(Photo: Gracieuseté - Playground) Réalisant l'erreur de son employé, l'arrondissement du Sud-Ouest a retiré le permis d'occupation du bar Playground le 6 octobre dernier. Depuis, le bar pratique sans permis, mais en toute légalité, puisque la loi permet une période de grâce pour se relocaliser.

Si le Playground attire de nombreux jeunes dans Griffintown avec ses tables de ping-pong, de billard et ses filets de basket-ball, sa clientèle jugée bruyante par ses voisins immédiats pose problème.
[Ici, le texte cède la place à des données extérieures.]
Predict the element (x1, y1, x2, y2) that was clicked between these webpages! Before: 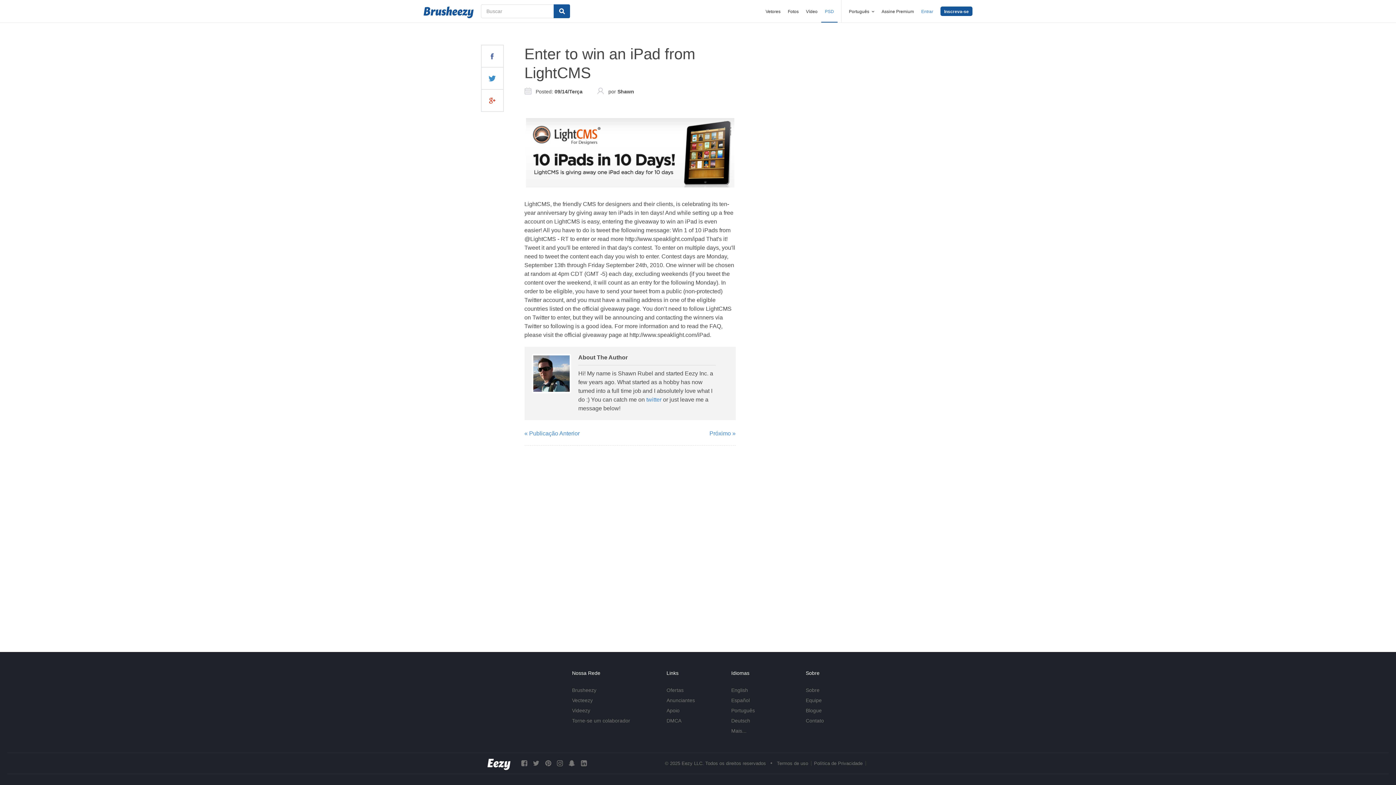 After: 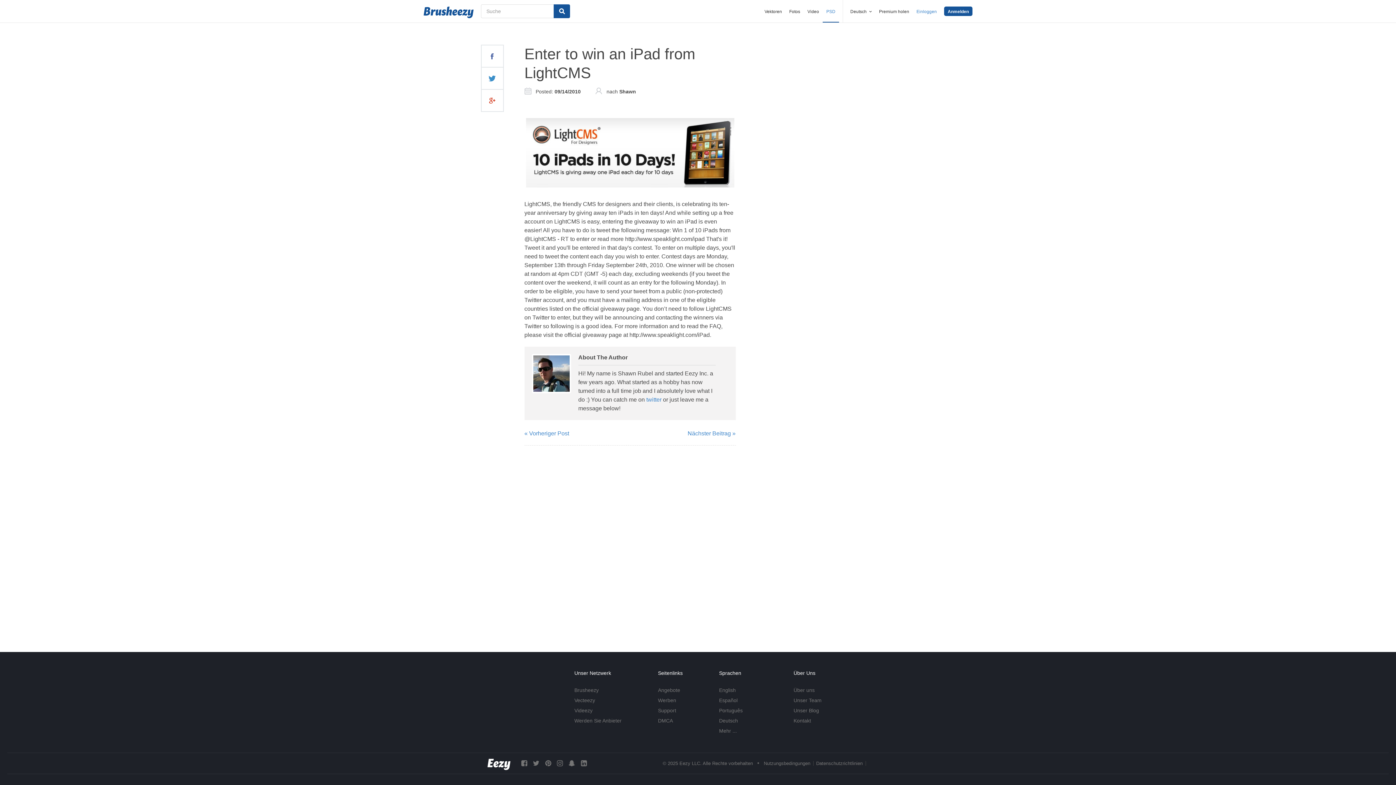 Action: bbox: (731, 718, 750, 723) label: Deutsch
Seulement six mois après l’ouverture, le bar pourrait être contraint de fermer ses portes puisque le permis octroyé au printemps par l’arrondissement du Sud-Ouest n’aurait jamais dû être émis en raison du règlement d’urbanisme.

Celui-ci interdit en fait l’usage «débit de boissons alcooliques» dans l’immeuble du 1384,rue Notre-Dame Ouest, au coin de la rue de l’Aqueduc.
«Nous reconnaissons qu’il y a eu une erreur. Une procédure du règlement n’a pas été respectée. C’est une situation malheureuse pour tout le monde», mentionne le conseiller de ville du Sud-Ouest, Craig Sauvé.

La personne responsable du dossier aurait dû inscrire la demande de certificat d’usage à l’ordre du jour du conseil d’arrondissement afin qu’elle soit discutée publiquement avant de rendre une décision.

Depuis juin, les voisins du bar paient les frais de cette bourde administrative. L’arrondissement a retiré le permis en octobre à la suite de plusieurs plaintes de citoyens.

«Nous vivons des désagréments assez importants, notamment des entrées par effraction sur notre terrasse même si on habite au 3e étage. On se réveille la nuit et on est obligé d’aller voir dehors, la peur au ventre, et on tombe souvent face à face avec des individus fortement alcoolisés et parfois même violents», indique Anne-Laure Bosson, habitant un immeuble adjacent à l’établissement.

Pour sa part, Ken Hamilton, qui habite le rez-de-chaussée de l’immeuble face au Playground, se plaint que des jeunes urinent sur la porte de garage de l’immeuble et fument et crient tout près de sa fenêtre jusqu’au petit matin. «Ce ne sont pas tous les jeunes qui agissent ainsi, mais ça n’en prend que quelques-uns pour rendre la situation insoutenable», souligne-t-il.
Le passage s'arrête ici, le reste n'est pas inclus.